Selain itu, ia mengkritisi kurangnya sosialisasi program-program Kemenparekraf kepada anggota Komisi VII DPR, yang berdampak pada lemahnya dukungan dari para wakil rakyat untuk pengembangan ekonomi kreatif di daerah pemilihannya masing-masing.
“Padahal kalau sosialisasi dilakukan secara masif, kita bisa menjadi ujung tombak di setiap daerah untuk mensosialisasikan konsep kerja mereka,” tambah politisi dari Fraksi PDI Perjuangan ini.
Samuel juga menilai bahwa pendekatan program Kemenparekraf masih terlalu terpusat di kota-kota besar. Ia menilai masyarakat desa, termasuk anak-anak muda di daerah, belum banyak merasakan dampak langsung dari program-program yang dijalankan.
“Kami yang di desa-desa belum terlalu merasakan. Karena program-program ini belum berjalan secara komprehensif,” ungkapnya.
Ia menekankan pentingnya akses informasi yang jelas dan merata sebagai kunci membangkitkan potensi ekonomi kreatif di daerah. Menurutnya, anak-anak muda memiliki potensi besar untuk terlibat dalam sektor ini jika diberi arahan yang tepat.
“Informasi itu sekarang paling primadona dan paling seksi. Kalau kita beri informasi yang tepat dan lengkap dari hulu ke hilir, anak-anak muda ini bisa menemukan solusi dan jalan keluar yang tak terduga,” katanya.
Samuel juga mengingatkan pemerintah untuk tidak hanya berorientasi pada hasil-hasil fisik, tetapi mulai memberi ruang lebih besar pada kekuatan utama ekonomi kreatif yaitu ide, kreativitas, dan hak cipta.
“Ekonomi kreatif ini kekuatannya pada intangible—pemikiran, visi, kreativitas. Jangan dari depan yang dilihat hanya bentuk fisiknya. Intangible-nya itu yang punya nilai besar,” ujarnya.

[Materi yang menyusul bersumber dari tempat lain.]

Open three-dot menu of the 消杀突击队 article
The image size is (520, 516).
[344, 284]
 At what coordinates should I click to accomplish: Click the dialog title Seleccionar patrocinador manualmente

Ia menutup pernyataannya dengan menegaskan bahwa sektor ekonomi kreatif memiliki potensi besar menjadi solusi konkret atas berbagai persoalan sosial dan ketenagakerjaan, terutama dalam merespons gelombang pemutusan hubungan kerja.
“Kalau kita hanya menuntut hasil fisik, para pemula akan terus didesak untuk menghasilkan produk nyata. Padahal gagasan dan ide juga punya nilai tinggi lewat hak cipta. Itu yang harus jadi fokus bersama,” pungkasnya.